AstraZeneca's Calquence Wins FDA Approval for Chronic Lymphocytic Leukemia
Two months after snagging Breakthrough Therapy Designation, AstraZeneca’s Calquence wins approval from the U.S. Food and Drug Administration (FDA) for the treatment of adult patients with chronic lymphocytic leukemia (CLL) or small lymphocytic lymphoma (SLL).
The latest approval for Calquence (acalabrutinib), a Bruton tyrosine kinase (BTK) inhibitor, was granted under the FDA’s Real-Time Oncology Review and newly established Project Orbis programs. Calquence binds covalently to BTK, thereby inhibiting its activity. In B-cells, BTK signaling results in activation of pathways necessary for B-cell proliferation, trafficking, chemotaxis and adhesion.
Throughout its clinical trial in this indication, Calquence has continuously flexed its muscles. Data from two separate Phase III trials, ASCEND and ELEVATE-TN, were used as the basis for the Breakthrough Therapy Designation as well as the approval. The ELEVATE-TN trial was halted in June after Calquence hit its endpoints following an interim analysis. Calquence combined with obinutuzumab and as monotherapy reduced the risk of disease progression or death by 90% and 80%, respectively in ELEVATE-TN. Full results of the interim analysis of that trial will be presented at the upcoming American Society of Hematology congress. Calquence met primary endpoints in patients with previously-untreated CLL, which is the most common type of leukemia in adults. In May, AstraZeneca halted the ASCEND trial early after the medication its endpoint at an interim analysis. Similar to the ELEVATE-TN study, ASCEND data showed that Calquence hit the mark in progression-free survival in previously-treated CLL patients. The ASCEND trial marked the first time a Bruton tyrosine kinase (BTK) inhibitor showed a benefit in CLL as a monotherapy.
Together, the trials showed that Calquence in combination with obinutuzumab or as a monotherapy significantly reduced the relative risk of disease progression or death versus the comparator arms in both 1st-line and relapsed or refractory CLL, AstraZeneca said.
Dave Fredrickson, head of AstraZeneca’s oncology business unit, said the approval of Calquence in these indications provides new hope for patients with one of the most common types of adult leukemia. He said this year alone, there are more than 20,000 new cases that will be diagnosed. Calquence, Fredrickson said, offers “outstanding efficacy and a favorable tolerability profile” for patients.
“The chronic lymphocytic leukemia patient population is known to face multiple comorbidities, and tolerability is a critical factor in their treatment,” Fredrickson said in a statement.
Jeff Sharman, lead author of the ELEVATE-TN trial and director of research at Willamette Valley Cancer Institute, added that tolerability is an issue in the current treatment landscape of CLL, particularly as many patients undergo therapy for years.

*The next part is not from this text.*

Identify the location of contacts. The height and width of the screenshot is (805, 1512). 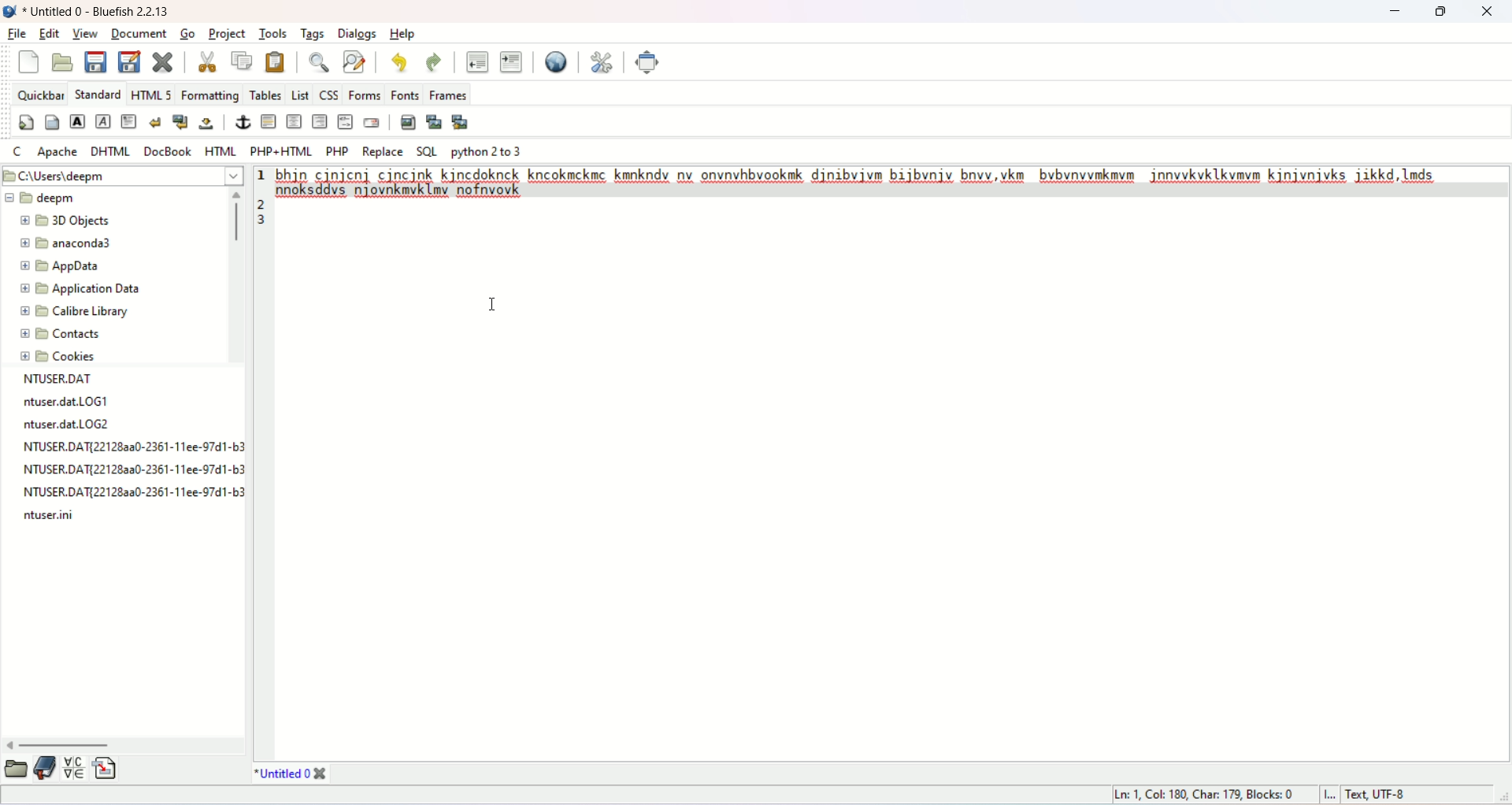
(59, 331).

“In the ELEVATE-TN and ASCEND trials comparing Calquence to commonly used treatment regimens, Calquence demonstrated a clinically meaningful improvement in progression-free survival in patients across multiple settings, while maintaining its favorable tolerability and safety profile,” Sharman said in a statement.

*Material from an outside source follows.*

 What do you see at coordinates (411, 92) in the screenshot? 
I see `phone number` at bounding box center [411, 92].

The latest approval of Calquence is among the first to be granted under Project Orbis, an initiative of the FDA’s Oncology Center of Excellence, which provides a framework for concurrent submission and review of oncology medicines.
Calquence is also approved for the treatment of adults with relapsed or refractory mantle cell lymphoma (MCL) and is being developed for the treatment of CLL and other blood cancers. AstraZeneca is planning on seeking additional approvals for Calquence based on the two aforementioned clinical trials. When Calquence was first approved in 2017, AstraZeneca Chief Executive Officer Pascal Soriot said the drug would become a cornerstone in the company’s hematology pipeline.